*TEXT UNDER STUDY*:

LDP Class of 2016-2017

Each year, a call goes out inviting Portland District employees to join the Leadership Development Program. Participants are selected by the District Corporate Board, whose goal is to have a small group of enthusiastic participants (usually around 15). In deciding on the candidates, the selection board considers many aspects of group diversity including: years of service, grade level and representation from a variety of organizations and positions throughout the District.

This year’s LDP team is comprised of 16 individuals from around the District. Led by facilitators Steve Miles, director, Hydroelectric Design Center, and Jim Buck, operations project manager, Rogue River Basin Project, the students will explore leadership and Corps policies during classroom instruction, public speaking (thanks to a partnership with ACE Toastmasters), a teambuilding offsite meeting and a one-week trip to Washington, D.C., to visit with Corps and Congressional leaders. The program culminates with a capstone project selected to offer the students an opportunity to put their new-found skills to work.

*SUPPLIED INFORMATION*:

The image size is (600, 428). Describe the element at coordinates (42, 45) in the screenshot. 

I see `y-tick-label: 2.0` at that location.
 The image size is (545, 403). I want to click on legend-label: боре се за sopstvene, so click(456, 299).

*INSTRUCTIONS*:
- 1) According to the leadership program text above, who selects the participants?
- 2) Carry the text on the Portland District's Leadership Development Program forward, starting after its final sentence.

*EXPECTED RESULTS*:
- 1) The District Corporate Board.

- 2)
Facilitators

DSC_3920Jim Buck
Operations Project Manager, Rogue River Basin Project
Although Jim Buck has served as the Portland District’s OPM at the Rogue River Basin Project for 18 years, he finds the wide variety of challenges as rewarding as they were when he first began. His first job was as a park attendant for Maryland State Parks, where he hauled garbage, maintained campgrounds and picnic areas, cleaned restrooms and, in his words, “mowed endless grass.” From that first job through today, Buck believes integrity is a vital leadership characteristic, because “as a follower, I would not fully commit to a leader I do not trust.” With less than two years before he retires, Buck wanted to contribute in a different way, and being an LDP facilitator allows him to give back to the District and its employees.

DSC_4009Steve Miles
Director, Hydroelectric Design Center
As the leader of one of the Corps’ national centers of expertise, Steve Miles feels he gets to work with some very smart and amazing technical experts. “I really enjoy sharing what I’ve learned over my career and passing it forward,” Miles said. Now one of the Portland District’s senior leaders, he credits his Boy Scout leaders with helping to him develop his character. “I lost my dad to a sudden heart attack when I was 10 years old and the other dads embraced me and taught me the basics in leadership and followership,” Miles said. When asked about what characteristic leaders should possess, he pointed to a strong sense of integrity and honesty. “As professional engineers, the public has to trust that we will do things right for the right reasons.”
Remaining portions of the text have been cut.